(Entries taken from a collection)
#####
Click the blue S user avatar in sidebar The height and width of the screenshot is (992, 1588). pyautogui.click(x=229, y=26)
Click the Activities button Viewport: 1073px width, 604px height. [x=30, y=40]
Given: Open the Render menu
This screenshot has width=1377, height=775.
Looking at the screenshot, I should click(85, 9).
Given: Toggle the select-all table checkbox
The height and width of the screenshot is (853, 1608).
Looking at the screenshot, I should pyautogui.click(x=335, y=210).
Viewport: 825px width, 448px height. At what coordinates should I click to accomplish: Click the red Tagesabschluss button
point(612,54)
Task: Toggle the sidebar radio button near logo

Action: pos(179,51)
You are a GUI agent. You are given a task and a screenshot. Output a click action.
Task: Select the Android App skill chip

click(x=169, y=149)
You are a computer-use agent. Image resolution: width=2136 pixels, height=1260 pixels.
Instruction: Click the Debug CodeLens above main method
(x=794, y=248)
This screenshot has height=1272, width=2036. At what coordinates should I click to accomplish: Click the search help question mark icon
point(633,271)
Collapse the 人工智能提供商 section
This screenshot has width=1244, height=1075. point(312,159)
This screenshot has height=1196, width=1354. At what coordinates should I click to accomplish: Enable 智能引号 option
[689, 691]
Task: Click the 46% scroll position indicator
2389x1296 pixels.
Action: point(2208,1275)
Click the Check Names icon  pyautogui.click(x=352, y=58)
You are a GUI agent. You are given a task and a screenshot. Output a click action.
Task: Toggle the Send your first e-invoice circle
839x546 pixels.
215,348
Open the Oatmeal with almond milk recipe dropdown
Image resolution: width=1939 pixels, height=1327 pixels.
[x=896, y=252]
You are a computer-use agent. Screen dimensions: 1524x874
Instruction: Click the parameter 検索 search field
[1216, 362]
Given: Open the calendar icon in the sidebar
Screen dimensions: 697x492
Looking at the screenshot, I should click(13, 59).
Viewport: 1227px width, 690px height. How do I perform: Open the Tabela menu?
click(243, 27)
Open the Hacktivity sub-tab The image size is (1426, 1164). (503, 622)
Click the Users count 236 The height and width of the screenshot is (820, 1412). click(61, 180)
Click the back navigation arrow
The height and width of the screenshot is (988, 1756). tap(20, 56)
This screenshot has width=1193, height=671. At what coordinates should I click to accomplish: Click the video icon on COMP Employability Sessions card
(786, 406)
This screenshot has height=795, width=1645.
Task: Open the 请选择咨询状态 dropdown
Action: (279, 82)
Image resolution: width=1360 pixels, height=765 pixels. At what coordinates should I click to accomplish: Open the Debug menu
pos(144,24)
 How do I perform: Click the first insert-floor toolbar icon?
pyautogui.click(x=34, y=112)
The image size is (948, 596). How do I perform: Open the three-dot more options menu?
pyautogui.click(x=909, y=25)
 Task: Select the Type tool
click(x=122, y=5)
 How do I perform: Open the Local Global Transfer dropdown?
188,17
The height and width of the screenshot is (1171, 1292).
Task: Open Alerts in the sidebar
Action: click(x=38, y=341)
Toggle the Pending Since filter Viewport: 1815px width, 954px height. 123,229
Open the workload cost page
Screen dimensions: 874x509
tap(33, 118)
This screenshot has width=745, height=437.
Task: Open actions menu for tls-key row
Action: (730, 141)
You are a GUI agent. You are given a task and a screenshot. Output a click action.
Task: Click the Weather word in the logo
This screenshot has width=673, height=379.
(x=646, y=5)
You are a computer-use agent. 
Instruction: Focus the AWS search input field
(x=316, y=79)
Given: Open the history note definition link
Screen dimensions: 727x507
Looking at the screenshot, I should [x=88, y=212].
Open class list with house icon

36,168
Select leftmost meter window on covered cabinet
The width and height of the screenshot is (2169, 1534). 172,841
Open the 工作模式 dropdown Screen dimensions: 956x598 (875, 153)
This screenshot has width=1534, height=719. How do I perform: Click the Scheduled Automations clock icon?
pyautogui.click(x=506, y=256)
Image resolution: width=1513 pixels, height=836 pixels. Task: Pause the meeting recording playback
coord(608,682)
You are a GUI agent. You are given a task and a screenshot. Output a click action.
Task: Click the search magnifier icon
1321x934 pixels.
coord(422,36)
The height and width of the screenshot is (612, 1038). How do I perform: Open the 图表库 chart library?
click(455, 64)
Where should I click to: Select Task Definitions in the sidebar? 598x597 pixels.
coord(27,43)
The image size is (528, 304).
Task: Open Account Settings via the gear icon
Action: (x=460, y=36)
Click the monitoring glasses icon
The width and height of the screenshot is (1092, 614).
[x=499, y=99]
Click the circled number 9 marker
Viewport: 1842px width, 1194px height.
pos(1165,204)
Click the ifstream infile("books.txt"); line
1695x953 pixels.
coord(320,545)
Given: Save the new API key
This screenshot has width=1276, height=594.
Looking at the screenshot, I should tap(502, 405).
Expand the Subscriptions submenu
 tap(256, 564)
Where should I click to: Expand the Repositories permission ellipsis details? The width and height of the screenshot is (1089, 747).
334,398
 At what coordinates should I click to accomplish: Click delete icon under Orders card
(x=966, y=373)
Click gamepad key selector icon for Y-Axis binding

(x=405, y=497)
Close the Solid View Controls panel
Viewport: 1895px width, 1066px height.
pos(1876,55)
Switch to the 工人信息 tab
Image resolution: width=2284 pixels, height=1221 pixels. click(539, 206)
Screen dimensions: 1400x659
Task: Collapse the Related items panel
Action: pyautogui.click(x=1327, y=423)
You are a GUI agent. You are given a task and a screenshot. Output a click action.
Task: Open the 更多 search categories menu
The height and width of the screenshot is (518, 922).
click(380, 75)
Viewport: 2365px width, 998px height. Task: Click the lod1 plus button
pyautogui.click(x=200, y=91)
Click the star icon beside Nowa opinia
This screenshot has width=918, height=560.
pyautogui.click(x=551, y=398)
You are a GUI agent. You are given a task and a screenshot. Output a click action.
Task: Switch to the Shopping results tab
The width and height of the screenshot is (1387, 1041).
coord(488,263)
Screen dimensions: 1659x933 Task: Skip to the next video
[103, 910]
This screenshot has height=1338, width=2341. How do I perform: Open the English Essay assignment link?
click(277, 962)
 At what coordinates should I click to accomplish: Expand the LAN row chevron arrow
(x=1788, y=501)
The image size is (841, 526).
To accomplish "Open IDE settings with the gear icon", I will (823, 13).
#####
:: WHAT YOU SHOULD DO ::
Collect the lines of the records that include the string "computer".

:: TASK OUTPUT ::
You are a computer-use agent. Image resolution: width=2136 pixels, height=1260 pixels.
You are a computer-use agent. Screen dimensions: 1524x874
You are a computer-use agent. 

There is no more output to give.